Decisi così di obbligarmi a ricordare. L’unico modo mi è sembrato quello di dover rispondere a qualcuno delle cose lette e conosciute. Visto che in casa la storia non interessa che a me, ho deciso di iscrivermi all’Università, proprio al corso di storia. Come sempre non valutai più di tanto i pro e i contro. Presi la decisione e andai appena possibile a Genova per informarmi viste le differenze tra le facoltà umanistiche e il corso di medicina che avevo frequentato e visti gli anni ormai trascorsi da quando frequentavo io.
Presi subito i moduli di iscrizione, comprai il libro dei programmi di insegnamento e comprai subito un libro di testo: “Guida alla storiografia greca”, un libretto di 150 pagine circa che, dopo un anno, devo ancora finire di leggere.

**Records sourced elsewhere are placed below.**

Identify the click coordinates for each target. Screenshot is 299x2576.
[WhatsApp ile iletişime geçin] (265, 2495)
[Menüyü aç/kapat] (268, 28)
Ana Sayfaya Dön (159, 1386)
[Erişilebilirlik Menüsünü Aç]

In realtà il motivo dell’iscrizione fu anche il tentativo di riscossione dagli anni terribili passati a studiare medicina, in cui ogni esame era una sofferenza psichica e fisica che mi ha portato a laurearmi con anni di ritardo per il fatto che ad ogni esame preparato, due o tre giorni prima, se non addirittura la sera prima, decidevo di non presentarmi per il terrore di affrontare una prova orale.
Nessun problema con i compiti scritti che affrontavo senza problemi indipendente dal grado di preparazione.

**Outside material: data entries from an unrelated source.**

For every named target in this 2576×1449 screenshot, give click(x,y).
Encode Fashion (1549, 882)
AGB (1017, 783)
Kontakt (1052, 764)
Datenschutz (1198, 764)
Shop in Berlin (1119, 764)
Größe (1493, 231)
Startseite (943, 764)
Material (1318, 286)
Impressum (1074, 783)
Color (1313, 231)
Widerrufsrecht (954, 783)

Lo scopo di questo nuovo progetto era dunque quello di studiare una disciplina interessante e piacevole, in un tempo non definito, senza lo scopo di una laurea che dovesse essere il primo passo per un lavoro, di poter ricordare le cose lette e di riscattare le ansie passate. Avrei studiato nei ritagli di tempo, invece di leggere un romanzo avrei letto un libro di storia. Avrei integrato con le riviste comprate in edicola, guardando DVD di film storici. Ma in modo molto sportivo, senza grosse aspettative. Ma che le cose non sarebbero andate così me ne sarei potuto accorgere dal fatto che prima ancora che uscissero i programmi ufficiali avevo già comprato il primo libro, come quando tre mesi prima di iscrivermi a scuola guida comprai già il libro dei quiz, e quell’ansia servì a farmi bocciare all’esame di teoria. Dopo quasi vent’anni le cose non sono molto cambiate.
Inoltre a settembre subito dopo l’iscrizione al corso di storia, sono entrato in libreria e ho comprato tutti i libri degli esami che avrei messo nel piano di studi del primo anno. Qui mi sono reso conto che invece qualcosa era cambiato rispetto a vent’anni prima: in realtà solo il fatto che ora avevo la possibilità economica di comprare più di un libro alla volta e di pagare col bancomat che a quel tempo neanche sapevo cosa fosse.
Ma che le cose erano cambiate in un po’ meno di un ventennio me ne ero accorto da subito: appena entrato nella facoltà per iscrivermi, quando tutti gli studenti mi davano del lei, e quando qualcuno mi chiese che per l’iscrizione di mio figlio doveva esserci lui in persona perché serviva fargli una foto per il libretto universitario.
Spiegai divertito che la matricola sarei stato io, e ancora più divertiti gli studenti tutor, mi inviarono a fare la famosa foto per il libretto. Anche il “fotografo” mi guardò con sospetto prima dello scatto, poi quando inserì i dati e si accorse che esisteva già in archivio un’altra foto di 18 anni prima, un po’ diversa, non solo per la montatura degli occhiali e per la quantità di capelli, associata allo stesso nome, mi chiese quale avrei preferito tenere per il nuovo libretto consigliandomi vivamente la foto appena scattata perché più inerente alla realtà.
Mi recai a qual punto al piano di sopra a ritirare i bollettini di conto corrente per pagare le tasse universitarie. Andai velocemente alla posta a pagare senza pensare che prima o poi avrei dovuto dire a mia moglie, che anche la cifra non era più quella dei nostri tempi.
Quel giorno tornai a casa pieno di libri, con molti soldi in meno, ma con una qualifica in più: matricola del corso di laurea in storia.